--- Instructions to follow ---
Rewrite the lines below as a numbered list, skipping any blank lines and leaving out the pictures.

═══ Excerpted records

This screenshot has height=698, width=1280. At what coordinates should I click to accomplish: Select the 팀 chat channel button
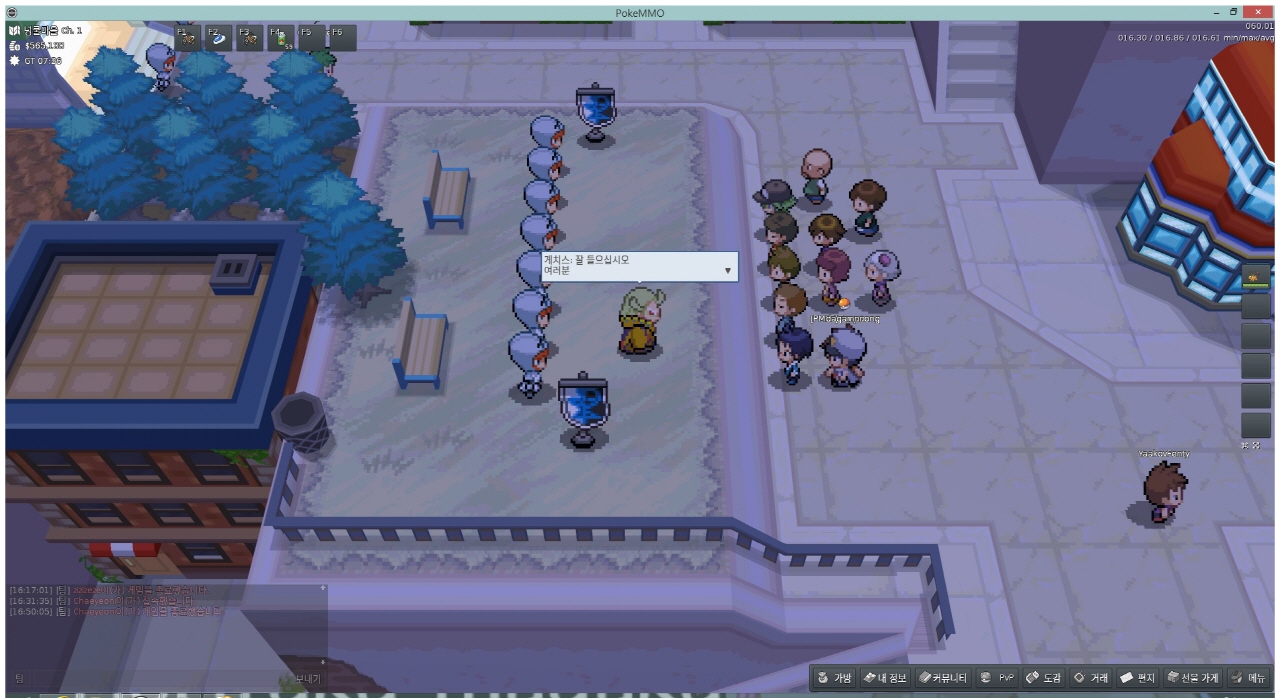click(x=20, y=678)
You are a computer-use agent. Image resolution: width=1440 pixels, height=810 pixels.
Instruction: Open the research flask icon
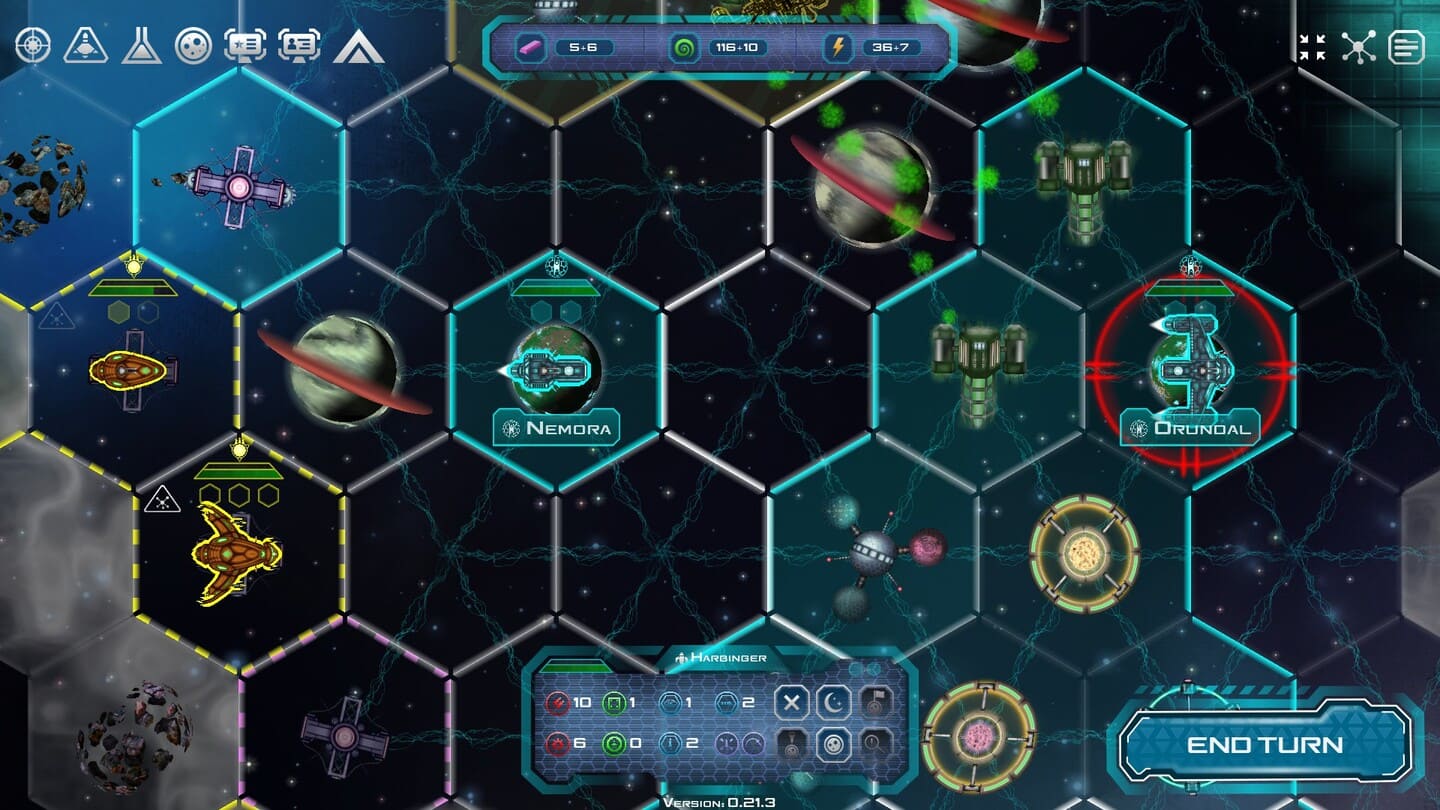pyautogui.click(x=141, y=45)
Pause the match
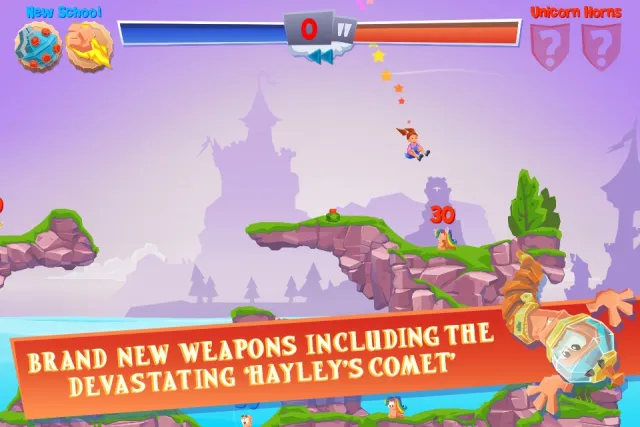 click(x=342, y=29)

══════

--- Complete response ---
1. This screenshot has height=698, width=1280. At what coordinates should I click to accomplish: Select the 팀 chat channel button
2. click(x=20, y=678)
3. You are a computer-use agent. Image resolution: width=1440 pixels, height=810 pixels.
4. Instruction: Open the research flask icon
5. pyautogui.click(x=141, y=45)
6. Pause the match
7.  click(x=342, y=29)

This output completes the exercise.